Histoires et photos autour de mes plongées en Roussillon et ailleurs
Les récifs artificiels peuvent être une manière de limiter la pression anthropique exercée par les plongeurs sur des sites trop fréquentés en augmentant l’offre de sites. L’objectif est de mieux gérer le patrimoine écologique afin de contenter les plongeurs et donc que tout le monde soit satisfait. Car des fonds détériorés attirent moins et sont donc défavorables pour l’économie locale. Mais les récifs artificiels peuvent être conçus de différentes façons et leur perception par les plongeurs n’est pas a priori évidente. Dans leur publication (1), les auteurs ont analysé la relation entre le niveau d’expérience des plongeurs et leur perception des récifs artificiels à la Barbade (au Sud-Est de l’arc antillais). Pour cela, ils ont soumis un questionnaire de 36 questions à 200 plongeurs en séjour sur l’île. Les résultats sont nets.
Tout d’abord, la structure artificielle préférée (76.5 %) est le navire qui a subi un naufrage, suivi par le bateau coulé volontairement (15.5%). Les 8 % restant concernent à peu près tous les matériaux assemblés (structures en métal, en ciment, rochers…).

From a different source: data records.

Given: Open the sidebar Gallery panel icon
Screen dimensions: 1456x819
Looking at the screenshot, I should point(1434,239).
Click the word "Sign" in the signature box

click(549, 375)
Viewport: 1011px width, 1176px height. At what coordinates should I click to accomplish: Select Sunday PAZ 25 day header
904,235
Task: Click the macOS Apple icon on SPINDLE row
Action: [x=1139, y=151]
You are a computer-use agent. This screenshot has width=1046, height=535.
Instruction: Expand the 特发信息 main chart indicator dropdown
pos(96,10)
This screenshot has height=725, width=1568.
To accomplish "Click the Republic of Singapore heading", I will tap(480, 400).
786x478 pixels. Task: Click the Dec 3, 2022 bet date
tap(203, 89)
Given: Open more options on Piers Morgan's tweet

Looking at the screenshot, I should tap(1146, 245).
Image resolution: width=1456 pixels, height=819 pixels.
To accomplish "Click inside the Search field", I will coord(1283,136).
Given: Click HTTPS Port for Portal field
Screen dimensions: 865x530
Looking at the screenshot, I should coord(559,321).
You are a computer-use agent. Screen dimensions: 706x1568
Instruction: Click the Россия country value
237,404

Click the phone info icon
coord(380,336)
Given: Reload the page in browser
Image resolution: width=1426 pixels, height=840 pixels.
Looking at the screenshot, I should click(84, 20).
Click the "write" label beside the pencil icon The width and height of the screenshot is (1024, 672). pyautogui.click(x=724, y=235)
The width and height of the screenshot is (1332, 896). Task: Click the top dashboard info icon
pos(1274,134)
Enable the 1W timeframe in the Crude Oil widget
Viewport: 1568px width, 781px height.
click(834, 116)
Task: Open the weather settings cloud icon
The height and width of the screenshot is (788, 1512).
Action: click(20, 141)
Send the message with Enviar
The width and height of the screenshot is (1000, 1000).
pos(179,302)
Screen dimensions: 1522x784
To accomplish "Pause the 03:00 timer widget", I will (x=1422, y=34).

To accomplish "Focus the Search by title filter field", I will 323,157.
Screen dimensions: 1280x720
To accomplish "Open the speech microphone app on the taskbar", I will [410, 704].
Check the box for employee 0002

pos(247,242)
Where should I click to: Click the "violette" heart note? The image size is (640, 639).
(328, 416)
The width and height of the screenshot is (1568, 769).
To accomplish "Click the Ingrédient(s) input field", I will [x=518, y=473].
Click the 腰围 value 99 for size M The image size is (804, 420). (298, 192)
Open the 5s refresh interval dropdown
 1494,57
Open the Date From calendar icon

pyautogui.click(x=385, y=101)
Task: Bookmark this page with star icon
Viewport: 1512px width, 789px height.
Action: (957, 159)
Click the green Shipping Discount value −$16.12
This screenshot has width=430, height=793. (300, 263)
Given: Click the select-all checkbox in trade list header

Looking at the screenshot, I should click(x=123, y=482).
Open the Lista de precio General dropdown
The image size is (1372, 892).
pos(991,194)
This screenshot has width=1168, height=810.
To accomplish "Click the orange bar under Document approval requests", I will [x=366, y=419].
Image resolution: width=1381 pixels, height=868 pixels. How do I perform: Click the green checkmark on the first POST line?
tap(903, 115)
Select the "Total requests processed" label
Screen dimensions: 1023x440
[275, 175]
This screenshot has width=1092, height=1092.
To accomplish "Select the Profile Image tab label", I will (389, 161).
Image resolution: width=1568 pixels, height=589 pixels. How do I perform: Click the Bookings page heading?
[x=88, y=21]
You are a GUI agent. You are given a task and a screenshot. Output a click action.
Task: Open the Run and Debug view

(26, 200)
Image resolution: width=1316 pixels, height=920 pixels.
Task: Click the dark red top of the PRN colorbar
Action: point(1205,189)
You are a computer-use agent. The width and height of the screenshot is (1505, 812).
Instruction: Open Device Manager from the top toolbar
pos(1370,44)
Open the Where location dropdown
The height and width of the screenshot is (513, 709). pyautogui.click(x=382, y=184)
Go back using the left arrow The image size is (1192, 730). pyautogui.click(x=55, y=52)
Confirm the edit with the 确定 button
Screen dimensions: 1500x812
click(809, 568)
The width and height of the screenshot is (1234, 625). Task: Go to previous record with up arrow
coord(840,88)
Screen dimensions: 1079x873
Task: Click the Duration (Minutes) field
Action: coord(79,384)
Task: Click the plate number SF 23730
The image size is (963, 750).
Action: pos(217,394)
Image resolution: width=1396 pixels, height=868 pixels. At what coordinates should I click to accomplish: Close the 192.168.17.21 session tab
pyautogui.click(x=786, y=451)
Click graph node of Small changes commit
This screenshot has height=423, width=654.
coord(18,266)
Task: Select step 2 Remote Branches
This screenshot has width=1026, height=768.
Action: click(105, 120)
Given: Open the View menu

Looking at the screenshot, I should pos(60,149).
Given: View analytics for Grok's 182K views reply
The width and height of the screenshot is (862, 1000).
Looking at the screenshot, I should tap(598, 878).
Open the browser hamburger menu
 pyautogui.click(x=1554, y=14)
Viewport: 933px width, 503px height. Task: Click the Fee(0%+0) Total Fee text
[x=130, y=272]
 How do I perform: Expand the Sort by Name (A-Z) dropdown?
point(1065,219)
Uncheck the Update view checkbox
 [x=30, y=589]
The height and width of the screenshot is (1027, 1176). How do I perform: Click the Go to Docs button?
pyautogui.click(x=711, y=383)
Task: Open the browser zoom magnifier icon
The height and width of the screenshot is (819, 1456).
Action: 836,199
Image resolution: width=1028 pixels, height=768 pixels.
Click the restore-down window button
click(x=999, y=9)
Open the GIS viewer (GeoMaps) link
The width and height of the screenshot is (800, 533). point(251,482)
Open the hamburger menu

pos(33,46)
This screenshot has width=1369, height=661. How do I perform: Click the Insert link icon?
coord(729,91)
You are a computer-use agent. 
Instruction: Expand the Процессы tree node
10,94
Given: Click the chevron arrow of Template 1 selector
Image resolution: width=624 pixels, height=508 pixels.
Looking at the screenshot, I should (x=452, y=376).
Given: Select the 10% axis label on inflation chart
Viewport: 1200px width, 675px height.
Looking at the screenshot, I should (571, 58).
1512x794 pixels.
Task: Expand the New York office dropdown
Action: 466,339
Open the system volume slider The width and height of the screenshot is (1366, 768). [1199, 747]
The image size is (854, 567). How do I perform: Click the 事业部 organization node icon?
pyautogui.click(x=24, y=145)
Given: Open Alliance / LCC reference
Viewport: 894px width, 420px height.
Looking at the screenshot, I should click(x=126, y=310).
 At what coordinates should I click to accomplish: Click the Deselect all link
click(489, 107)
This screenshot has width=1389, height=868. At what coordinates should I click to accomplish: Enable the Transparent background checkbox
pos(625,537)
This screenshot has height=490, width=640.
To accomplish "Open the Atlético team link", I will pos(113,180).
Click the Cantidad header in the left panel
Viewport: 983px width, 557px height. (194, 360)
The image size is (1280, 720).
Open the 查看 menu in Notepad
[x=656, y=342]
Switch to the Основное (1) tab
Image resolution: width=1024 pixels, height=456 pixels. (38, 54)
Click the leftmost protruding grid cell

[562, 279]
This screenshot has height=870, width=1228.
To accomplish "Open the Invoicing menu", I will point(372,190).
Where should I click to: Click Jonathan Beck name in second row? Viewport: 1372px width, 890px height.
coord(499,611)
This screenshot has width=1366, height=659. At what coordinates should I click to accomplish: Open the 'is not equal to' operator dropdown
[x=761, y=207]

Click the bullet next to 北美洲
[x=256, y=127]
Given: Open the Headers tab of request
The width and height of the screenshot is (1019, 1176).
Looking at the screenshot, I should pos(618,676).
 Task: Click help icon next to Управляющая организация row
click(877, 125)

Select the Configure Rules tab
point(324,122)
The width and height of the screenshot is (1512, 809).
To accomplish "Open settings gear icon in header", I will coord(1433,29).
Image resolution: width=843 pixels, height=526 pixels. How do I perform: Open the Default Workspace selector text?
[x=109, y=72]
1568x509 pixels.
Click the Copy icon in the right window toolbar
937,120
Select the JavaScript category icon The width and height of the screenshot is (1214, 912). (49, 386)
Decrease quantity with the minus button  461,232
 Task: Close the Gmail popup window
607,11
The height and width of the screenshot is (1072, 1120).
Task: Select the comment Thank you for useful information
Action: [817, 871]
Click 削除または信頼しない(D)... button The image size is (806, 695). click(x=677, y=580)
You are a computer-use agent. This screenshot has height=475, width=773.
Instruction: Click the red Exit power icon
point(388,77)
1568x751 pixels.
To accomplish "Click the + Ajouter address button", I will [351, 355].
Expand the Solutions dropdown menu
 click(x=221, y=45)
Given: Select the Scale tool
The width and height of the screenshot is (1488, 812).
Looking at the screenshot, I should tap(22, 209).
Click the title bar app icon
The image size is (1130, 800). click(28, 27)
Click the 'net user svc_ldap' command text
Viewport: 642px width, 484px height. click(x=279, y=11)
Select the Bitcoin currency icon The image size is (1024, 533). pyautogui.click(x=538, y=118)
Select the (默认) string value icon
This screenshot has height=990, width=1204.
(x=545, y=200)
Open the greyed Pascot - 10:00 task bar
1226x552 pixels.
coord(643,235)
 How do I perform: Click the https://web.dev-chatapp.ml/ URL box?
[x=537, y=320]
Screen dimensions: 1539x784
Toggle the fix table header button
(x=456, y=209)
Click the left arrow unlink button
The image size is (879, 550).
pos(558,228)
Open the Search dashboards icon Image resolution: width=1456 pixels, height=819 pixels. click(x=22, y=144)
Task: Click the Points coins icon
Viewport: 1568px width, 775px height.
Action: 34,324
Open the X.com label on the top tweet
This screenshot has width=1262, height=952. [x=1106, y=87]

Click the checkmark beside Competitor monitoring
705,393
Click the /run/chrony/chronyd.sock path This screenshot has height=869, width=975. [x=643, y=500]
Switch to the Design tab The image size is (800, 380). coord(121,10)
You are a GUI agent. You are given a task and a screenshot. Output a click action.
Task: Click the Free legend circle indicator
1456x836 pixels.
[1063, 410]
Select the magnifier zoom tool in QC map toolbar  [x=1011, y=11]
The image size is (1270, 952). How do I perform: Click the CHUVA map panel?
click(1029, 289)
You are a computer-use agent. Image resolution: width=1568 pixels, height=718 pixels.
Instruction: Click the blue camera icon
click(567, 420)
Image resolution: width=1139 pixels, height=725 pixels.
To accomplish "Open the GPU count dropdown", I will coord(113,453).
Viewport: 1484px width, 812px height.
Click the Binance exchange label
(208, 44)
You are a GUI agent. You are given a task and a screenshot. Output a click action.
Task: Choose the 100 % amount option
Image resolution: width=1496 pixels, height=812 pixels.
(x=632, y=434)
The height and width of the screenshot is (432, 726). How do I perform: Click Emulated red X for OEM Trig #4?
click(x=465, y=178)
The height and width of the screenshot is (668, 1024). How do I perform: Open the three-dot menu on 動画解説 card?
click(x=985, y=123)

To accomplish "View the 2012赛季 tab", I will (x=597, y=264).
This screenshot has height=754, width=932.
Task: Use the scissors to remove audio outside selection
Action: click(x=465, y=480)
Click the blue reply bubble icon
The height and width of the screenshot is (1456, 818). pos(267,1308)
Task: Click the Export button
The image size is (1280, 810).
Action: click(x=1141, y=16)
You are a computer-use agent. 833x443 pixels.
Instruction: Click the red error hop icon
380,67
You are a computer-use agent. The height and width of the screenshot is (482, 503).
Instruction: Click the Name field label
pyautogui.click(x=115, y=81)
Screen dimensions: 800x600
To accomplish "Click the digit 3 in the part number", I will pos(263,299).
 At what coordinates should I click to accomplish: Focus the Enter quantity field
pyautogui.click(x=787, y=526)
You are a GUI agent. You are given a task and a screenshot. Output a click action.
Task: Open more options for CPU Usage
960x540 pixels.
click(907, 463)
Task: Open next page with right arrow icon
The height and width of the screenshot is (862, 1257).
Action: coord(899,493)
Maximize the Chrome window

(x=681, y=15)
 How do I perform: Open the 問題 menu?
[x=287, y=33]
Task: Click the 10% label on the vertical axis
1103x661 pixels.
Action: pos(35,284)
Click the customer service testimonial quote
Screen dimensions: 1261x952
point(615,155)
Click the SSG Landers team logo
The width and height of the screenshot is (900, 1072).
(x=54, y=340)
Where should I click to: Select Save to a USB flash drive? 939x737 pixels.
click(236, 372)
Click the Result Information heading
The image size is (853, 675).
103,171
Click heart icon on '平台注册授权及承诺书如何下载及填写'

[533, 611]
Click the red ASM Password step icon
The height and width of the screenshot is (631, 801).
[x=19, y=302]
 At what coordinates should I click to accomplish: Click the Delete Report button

Ensuite, le niveau d’expérience est déterminant dans la perception. Un plongeur expérimenté privilégie le récif naturel dans 90% des cas recensés, alors que les novices (définis ici comme ayant moins de 100 plongées) semblent apprécier à peu près de la même manière les récifs artificiels (60%) que les naturels (40%). L’indice de satisfaction après plongée varie dans ce sens : les plongeurs sondés ayant environ 800 plongées sont peu satisfaits, ceux ayant en moyenne environ 500 plongées sont indifférents et ceux ayant entre 10 et 100 plongées sont satisfaits ou très satisfaits de leur immersion sur des récifs artificiels.
Parmi les 13 critères de qualité soumis aux plongeurs sondés, ceux mis en avant par tous, sans distinction d’expérience, sont l’abondance des poissons, la visibilité, la sécurité, la qualité du corail et l’accessibilité.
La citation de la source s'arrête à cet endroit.